Friday, 6 September 2013

How To Write Creative Literature

Good literature stands the test of time. Writers, unaware of being called creative writers cannot just stop writing at this.

Let me share about writing, not as a creative writer, but as one writer like the rest of us and one writer who earns the right to represent her own experiences in her work (Paul Horgan). Creative writing is a gift you never have to ask for, it is something embedded in your life. As you would not like the events or that gift of grieving, it happens as you write, as you live and as you work. It is there. You share a memory of that season, of that place in your heart because it haunts your brain. And when you don't do that and write about that, you feel empty or incomplete as though, it is only writing that mattered in your life and in that vocation is a responsibility, "noblesse oblige" (to act with honor).

How could you produce creative literature? Write from the heart. Write with all your soul and with all your might! Of course, you have to find out what you're good at. You make your own niche through hard labor (Sacred Wood, T.S. Eliot). While life goes on, in your time, you serve as a link, involving yourself with nursery rhymes, Shakespeare, Moby Dick, The Holy Bible, Hemingway, the writing canons, your writing professors, your co-writers, the search engines, culture and the world. The creative writer feels it, but the muse will not speak, it will write.

Often, writers will not be rich at this field, but only act as an ordinary writer or teacher. They have got nothing to flaunt, but thank those who read them. By that, they feel best and beautiful. By that, art takes place. By what they create, they change something, make more out of life and thank the Holy Creator for that gift of writing and spreading literature. Their words stay powerful in different seasons of time. Even after death they gain readers and friends, who will read and pray for them. Through their creative work, they etch lines of history and light.

Write, but don't ask for favors. Take the responsibility that goes with your work. Wait for nothing, but something of goodness for the heart. Be brave to be hanged, to be criticized or be dumped. But then, worry not, for the angels and saints are with you. Someone will proclaim about goodness from the rooftops, maybe about your words, those that ignite zeal!

As Charles Bukowski asserts of being a writer, "When it is truly time and if you have been chosen, it will do it by itself and it will keep on doing it until you die or it dies in you. There is no other way. And there never was."

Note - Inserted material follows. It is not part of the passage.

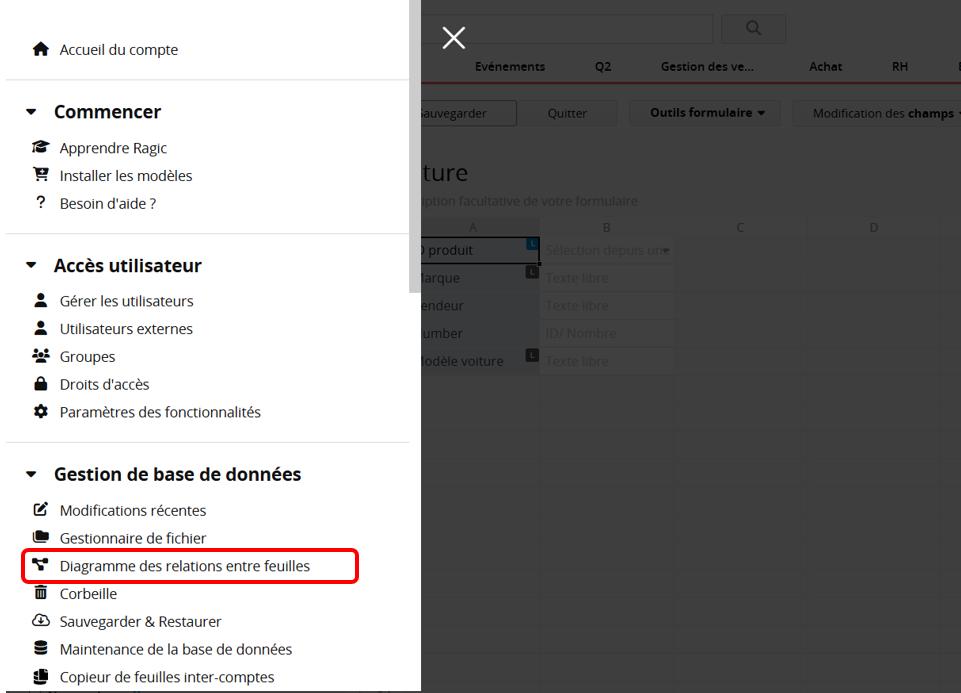Click the trash icon for Corbeille

click(40, 593)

Finding Inspiration For Writing Stories

We've all heard the advice-once you get done with the first book write another one. It's great advice. After all once you've finished a story, gotten through the editing, and sold it there will be people who will want to see more from you. Agents look for authors who have more than one story in them. Give enough stories or a good enough story and people remember your name and will pick up your next book based on your name alone. So even before selling your first novel writing another one is a fantastic idea.

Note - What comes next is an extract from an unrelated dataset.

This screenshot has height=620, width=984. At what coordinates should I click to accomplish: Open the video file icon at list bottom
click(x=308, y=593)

But what happens when you just can't think of another one? What if things aren't sparking in your brain and you don't know where to turn to get that next killer idea?

People say there are ideas all around. At the grocery store. In the way a spouse or child says something. Books. Movies. But how are you supposed to take those ideas and turn them into something you can actually use?

Sure we're writers, we're creative, we let things percolate, but sometimes those fleeting ideas just aren't good enough for a real story.

At least, they aren't the way they are now. But what if you added to them? Transformed them into something that stunning?

Let's take an idea of someone walking into a grocery store, grabbing an armful of candy bars and cutting in line to get out. Is this a story?

Yes, though not a very interesting one at the moment. Other than it making you frustrated and perhaps even angry with them, no one cares that person cut in line or why they're buying candy bars.

But let's take that person and put them outside the store and then let's jump in their head. They drive up, running late for a meeting with children.

Still not that interesting.

But what if those children were refugees? Possibly from another planet? What if this was the first time they'd ever been on Earth and this person had to keep them quiet and happy so the rest of the world didn't find out about them?

That moment in the store may never get put into a book, but it can certainly spark the idea for one. All you have to do is start asking hypothetical questions. Answer them. Think about them. When you get an answer ask more questions. The story will start to take shape, whether it's Sci-fi, Fantasy, Contemporary, Romance, etc. Every person will come up with different answers to the questions and form a different story. Just don't let yourself stop asking the questions.

It's all about seeing things in a different way.